* **Aim 1**: Please repeat, unchanged, the rows from the one containing "This screenshot has height=1080, width=1920. In" through the one containing "coordinates (252, 2262).", both included, and no other rows.

* **Quoted text**:
[START]

This photograph has brought me a peculiar degree of delight,
not only because it has Polly Harvey at the centre of it but because of its
circumstances. I will tell you the story. It’s a bit long, so make yourself some tea.
PJH is rather used to people not liking her work, but that’s
generally either for musical reasons, or because they don’t like her as an
individual – or for the latter reason dressed up as the former. Political
objections have been absent until last year. The first track from the album The Hope Six Demolition Project, ‘The
Community of Hope’, dealt with what the singer along with photographer Seamus
Murphy observed on their trip to Washington DC in 2014. At one level, the song
is a cynical blast against efforts to regenerate particularly run-down parts of
that city: that is what the Hope Six Demolition Project was. It says something
about the idealistic cast of US politics that the powers-that-be dared to include the word Hope in its title: such hubris invites
disappointment, especially when grand initiatives like this rarely achieve
their aims without ambiguity and loss. But that’s what America is like. People
genuinely do hope, while in bitter old Britain we’re generally happy if things
don’t turn out quite as bad as we feared. But in dabbling with all this, Harvey
exposed herself to the fury of those who still wanted to hope, and of those who
had an interest in them doing so.

[END]

* **Aim 2**: According to the piece on Polly Harvey, in what year did she and Seamus Murphy make their trip to Washington DC?

* **Task data**:
[START]

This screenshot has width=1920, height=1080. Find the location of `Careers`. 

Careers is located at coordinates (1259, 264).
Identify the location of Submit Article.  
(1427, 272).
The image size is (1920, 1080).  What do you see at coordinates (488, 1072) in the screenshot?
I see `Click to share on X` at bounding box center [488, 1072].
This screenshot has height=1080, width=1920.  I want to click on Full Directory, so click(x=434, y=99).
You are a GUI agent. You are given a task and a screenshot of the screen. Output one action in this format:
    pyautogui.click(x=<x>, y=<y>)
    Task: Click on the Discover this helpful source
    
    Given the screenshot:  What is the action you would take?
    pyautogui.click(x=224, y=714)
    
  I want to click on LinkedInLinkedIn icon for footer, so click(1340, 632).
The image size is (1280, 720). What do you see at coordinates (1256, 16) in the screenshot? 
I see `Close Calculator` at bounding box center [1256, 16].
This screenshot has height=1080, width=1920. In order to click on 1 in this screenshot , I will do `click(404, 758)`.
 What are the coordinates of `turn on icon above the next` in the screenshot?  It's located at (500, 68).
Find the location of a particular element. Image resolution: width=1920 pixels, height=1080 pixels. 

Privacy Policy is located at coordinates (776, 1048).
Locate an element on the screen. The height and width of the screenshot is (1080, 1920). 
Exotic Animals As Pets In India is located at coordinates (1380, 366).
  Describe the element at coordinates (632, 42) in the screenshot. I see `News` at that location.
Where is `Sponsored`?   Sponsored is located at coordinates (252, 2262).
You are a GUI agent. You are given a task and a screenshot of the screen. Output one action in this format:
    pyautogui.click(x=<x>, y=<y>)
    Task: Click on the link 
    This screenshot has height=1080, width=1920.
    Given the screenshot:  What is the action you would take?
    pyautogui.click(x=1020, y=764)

[END]

* **Correct output 1**:
This screenshot has height=1080, width=1920. In order to click on 1 in this screenshot , I will do `click(404, 758)`.
 What are the coordinates of `turn on icon above the next` in the screenshot?  It's located at (500, 68).
Find the location of a particular element. Image resolution: width=1920 pixels, height=1080 pixels. 

Privacy Policy is located at coordinates (776, 1048).
Locate an element on the screen. The height and width of the screenshot is (1080, 1920). 
Exotic Animals As Pets In India is located at coordinates (1380, 366).
  Describe the element at coordinates (632, 42) in the screenshot. I see `News` at that location.
Where is `Sponsored`?   Sponsored is located at coordinates (252, 2262).

* **Correct output 2**: 2014